Conflict of interest statement
The authors declare that they have no conflict of interest.
Figures
CYLD is cleaved upon T-cell and B-cell activation. (A) Jurkat cells were stimulated for the indicated times (minutes) with anti-CD3 plus anti-CD28. CYLD, IκBα (as a read-out for NF-κB activation), and actin (loading control) were analysed by immunoblotting. The CYLD antibody that was used for detection recognizes an N-terminal epitope and detects an N-terminal fragment of CYLD (CYLD-Nt). *Non-specific band. (B) Jurkat cells were stimulated overnight with anti-CD3 plus anti-CD28 or PMA plus ionomycin (PMA/I) and analysed for CYLD expression by immunoblotting (NS, non-stimulated cells). The CYLD antibody that was used for detection recognizes a C-terminal epitope and detects a C-terminal fragment of CYLD (CYLD-Ct). To illustrate the specificity of the signal, Jurkat cells were transfected with CYLD specific (CYLDi) and control (CTRi) siRNA 2 and 3 days prior to stimulation. *Non-specific band. (C) The B-cell lines SSK41 and Raji were stimulated for 1 h with anti-IgM or PMA plus ionomycin and analysed by immunoblotting with a CYLD antibody raised against C-terminal fragment of CYLD. Data are representative of three independent experiments.

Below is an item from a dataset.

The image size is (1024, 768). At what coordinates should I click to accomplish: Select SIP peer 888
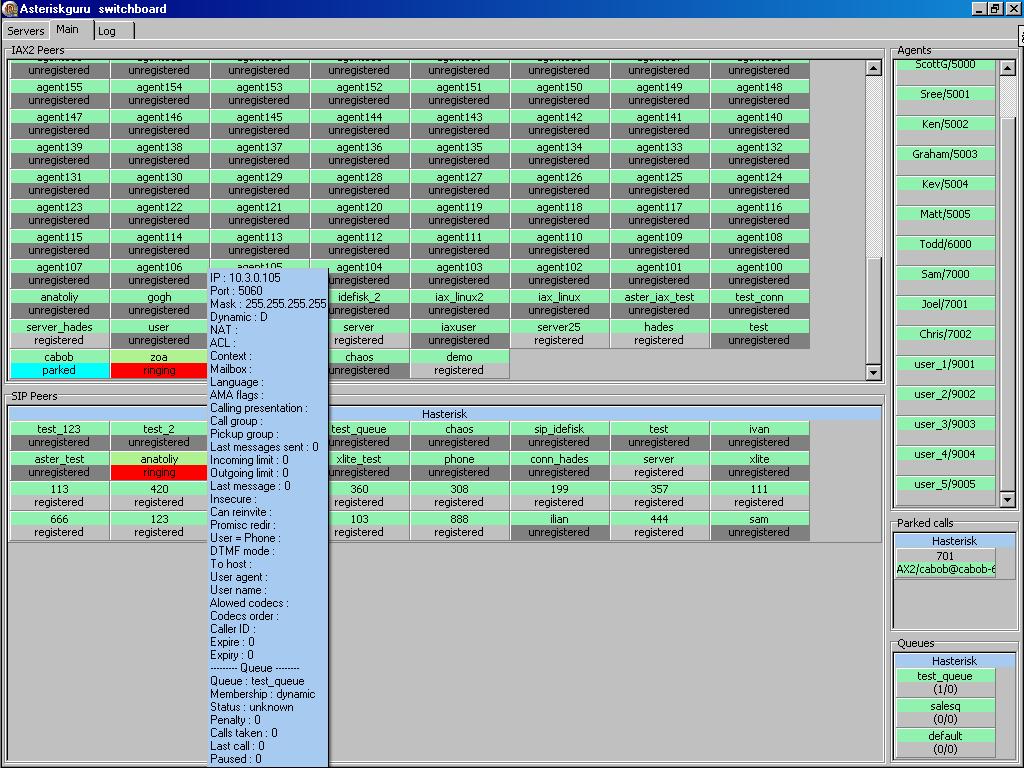[x=459, y=525]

CYLD cleavage requires MALT1 catalytic activity. (A) Effect of MALT1 silencing. (Top) Immunoblot analysis of CYLD cleavage in Jurkat cells transfected with MALT1-specific siRNA or control siRNA twice, 2 and 3 days prior to stimulation for 1 h with PMA plus ionomycin. CYLD was detected with an antibody raised against the C-terminus and recognizes the C-terminal fragment (CYLD-Ct). (Middle) Immunoblotting for MALT1 to demonstrate MALT1 silencing efficiency. (Bottom) Immunoblot analysis of β-actin (loading control). (B) Effect of an MALT1 peptide inhibitor. Immunoblot analysis of CYLD and A20 cleavage in Jurkat cells stimulated for 1 h with PMA plus ionomycine in the presence or absence of 100 μM of the MALT1 inhibitor z-VRPR-fmk, which was administered to the cells 1 h prior to stimulation. CYLD was detected with an antibody raised against the C-terminus or N-terminus. A20 was detected with an antibody raised against the C-terminus. (Bottom) Immunoblot analysis of β-actin (loading control). (C) Effect in primary T cells derived from MALT1-deficient mice. Primary CD4+ T cells derived from spleens of MALT1 wild-type (+/+) and MALT1-deficient (−/−) mice by MACS separation were stimulated with PMA plus ionomycin for 30 or 60 min and analysed with an antibody raised against the C-terminal fragment of CYLD (top). (Middle) MALT1 deficiency was confirmed by immunoblotting with anti-MALT1 (middle). (Bottom) Immunoblot analysis of β-actin (loading control). (D) Effect of overexpression of MALT1 in HEK293T cells. Cells were transiently transfected with N-terminally E-tagged CYLD and either wild-type MALT1 or catalytically inactive MALT1–C464A plus Bcl10 as indicated (lanes 1 and 2). Similarly, cells were transfected with API2–MALT1 or the catalytically inactive mutant API2–MALT1–C464A (lanes 3 and 4). CYLD cleavage was detected by immunoblotting with anti-E-tag. Data are representative of at least two independent experiments.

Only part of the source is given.